IT Log anomaly detection model generalization on inference stage
The robustness of distributed IT systems is becoming increasingly important. The widespread of IoT-related scenarios will substantially increase this demand in future, as latency and reliability will be a key issue in many applications related to smart cities, production 4.0, autonomous worlds and others. Such systems are becoming more and more complex and therefore human experts will no longer be able to monitor and operate all components manually. Likewise, new components are constantly connected to the system or new versions and patches are installed. All these changes require new monitoring and detection methods. Due to these influences, a wide variety of anomalies can occur which must be detected. Therefore, automatic anomaly detection is of central importance for the reliability of those systems.

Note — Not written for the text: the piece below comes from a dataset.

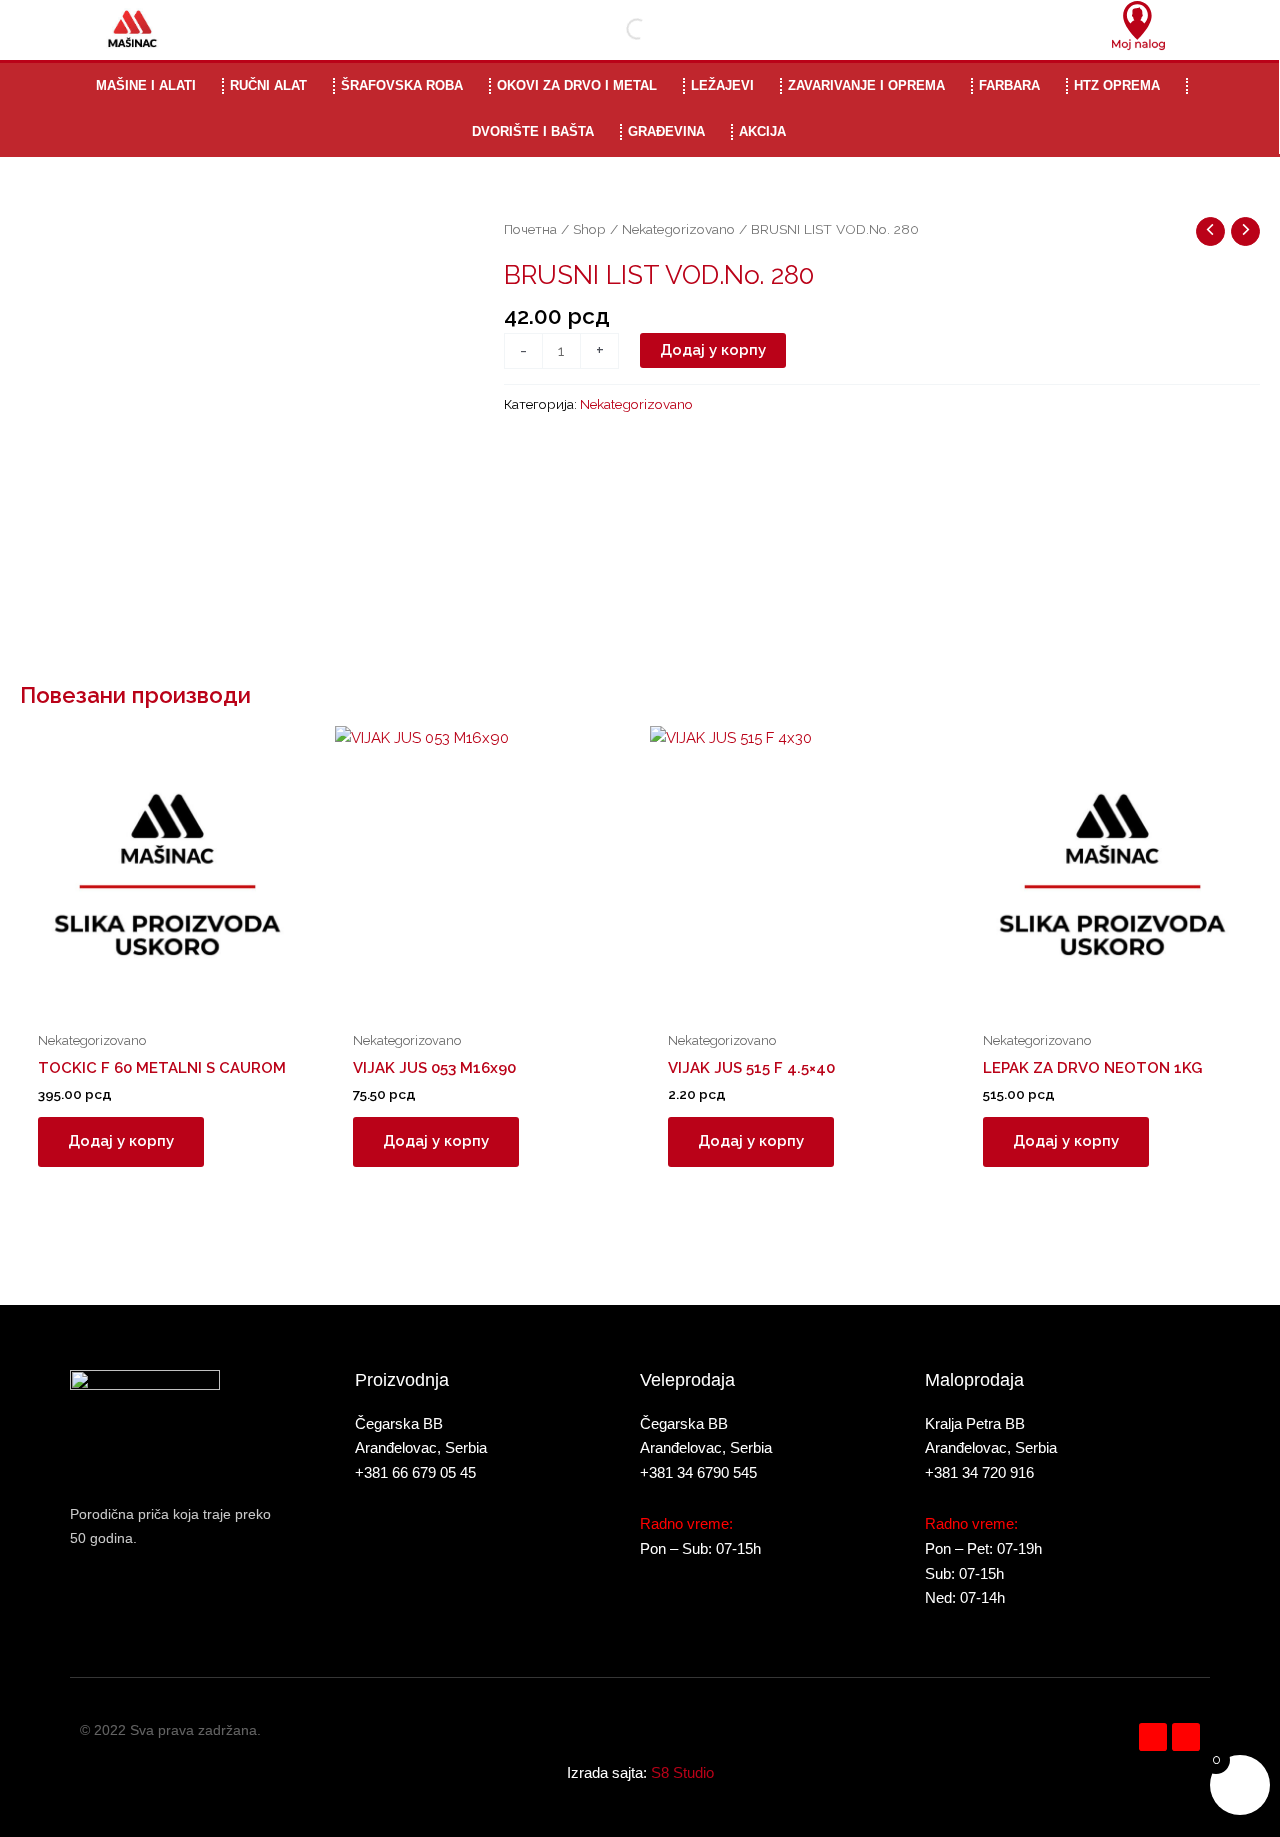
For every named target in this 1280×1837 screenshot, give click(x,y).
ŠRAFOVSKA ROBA (402, 85)
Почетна (530, 229)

This research seeks to explore an end-to-end method for detecting anomalies based on logs within a variety of IT environments. This end-to-end process aims at the simplification of the monitoring and operation of the systems. Thereby, the first step is to analyze and process the logs. The goal of log processing is to recognize which logs are of the same type even if they contain different variable parts, such as IP addresses. Since the systems are heterogeneous, a wide variety of logs can occur, therefore the template generation is not that easy. Thus, it is essential to create log templates as accurately as possible without manual effort. Only with good template generation algorithms, anomalies can be accurately predicted. Various anomalies can occur, so it is important to work with unsupervised learning and to create a precise model of normal behaviour.
Our target is to realize a general solution for anomaly detection in unknown systems. This procedure should enable unknown logs extraction and anomaly detection without the need for manpower to re-label the anomaly. Unsupervised anomaly detection will automatically restore the accuracy of the base model after retraining the algorithm.
To achieve this goal, we are researching the applicability of NLP procedures. For this purpose, the individual components of a logline are converted in a specific manner. This way the log lines can be made understandable for machines. This should ensure that the log lines are recognizable and identifiable. This allows you to add a common id to the same log types. Now it is possible to create sequences of these Id's to learn the anomalies from the log lines in a sequence-based way. Therefore, only sequences in a normal environment will be learned to get an exact statistical model of the normal state. The anomalies can then be detected by deviations from this model.
To this end, we investigate publicly available data and also the data from our research partner. We have also set ourselves the goal of achieving an accuracy of at least 80 % and a recall of 90 %. Since there are uncertainties in the log extraction and the sequence analysis, it will be shown that we will reach this goal well.